The sun was already diving toward the horizon when Hukka and Bukka finally made their way down the rocky hill. As evening shadows crawled across the many enigmatic boulders that crowded their path, it seemed to them both that the stones were acquiring human faces, with hollow eyes that examined them closely, as if to ask, “What, are these unimpressive individuals the ones who brought a whole city to life?” Hukka, who was already putting on royal airs like a boy trying on the new birthday clothes his parents had left at the foot of his bed while he slept, chose to ignore the staring stones, but Bukka grew afraid, because the stones didn’t seem to be their friends, and could easily start an avalanche that would bury the two brothers forever, before they were able to step into their glorious future. The new city was surrounded by rocky hillsides of this sort, except along the riverbank, and all the boulders on all the hills now seemed to have become giant heads, whose faces wore hostile frowns, and whose mouths were on the verge of speech. They never spoke, but Bukka made a note. “We are surrounded by enemies,” he told himself, “and if we are not quick to defend ourselves against them they will thunder down upon us and crush us.” Aloud he said to his brother the king, “You know what this city doesn’t have, and needs as soon as possible? Walls. High, thick walls, strong enough to withstand any attack.”

Hukka nodded his assent. “Build them,” he said.
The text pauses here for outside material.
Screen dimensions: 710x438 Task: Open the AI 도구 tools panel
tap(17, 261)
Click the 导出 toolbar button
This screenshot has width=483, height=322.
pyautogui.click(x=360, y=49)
Then they entered the city and, as night fell, found themselves at the dawn of time, and in the midst of the chaos that is the first condition of all new universes. By now, many of their new progeny had fallen asleep, in the street, on the doorstep of the palace, in the shadow of the temple, everywhere. There was also a rank odor in the air, because hundreds of the citizens had fouled their garments. Those who were not asleep were like sleepwalkers, empty people with empty eyes, marching through the streets like automata, buying fruit at the fruit stalls without knowing what they were putting in their baskets, or selling the fruits without knowing what they were called, or, at the stalls offering religious paraphernalia, buying and selling enamel eyes, pink and white with black irises, selling and buying these and many other trinkets to be used in the temple’s daily devotions without knowing what deities liked to receive which offerings, or why. It was night now, but even in the darkness the sleepwalkers continued buying, selling, roaming the confused streets, and their glazed presences were even more alarming than those of the stinking sleepers.

The new king, Hukka, was dismayed at the condition of his subjects. “It looks like that witch has given us a kingdom of subhumans,” he cried. “These people are as brainless as cows, and they don’t even have udders to give us milk.”
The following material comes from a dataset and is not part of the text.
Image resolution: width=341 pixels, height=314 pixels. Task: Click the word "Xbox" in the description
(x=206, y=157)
Bukka, the more imaginative of the two brothers, put a consoling hand on Hukka’s shoulder. “Calm down,” he said. “Even human babies take some time to emerge from their mothers and start breathing air. And when they emerge they have no idea what to do, and so they cry, they laugh, they piss and shit, and they wait for their parents to take care of everything. I think what’s happening here is that our city is still in the process of being born, and all these people, including the grownups, are babies right now, and we just have to hope that they grow up fast, because we don’t have mothers to care for them.”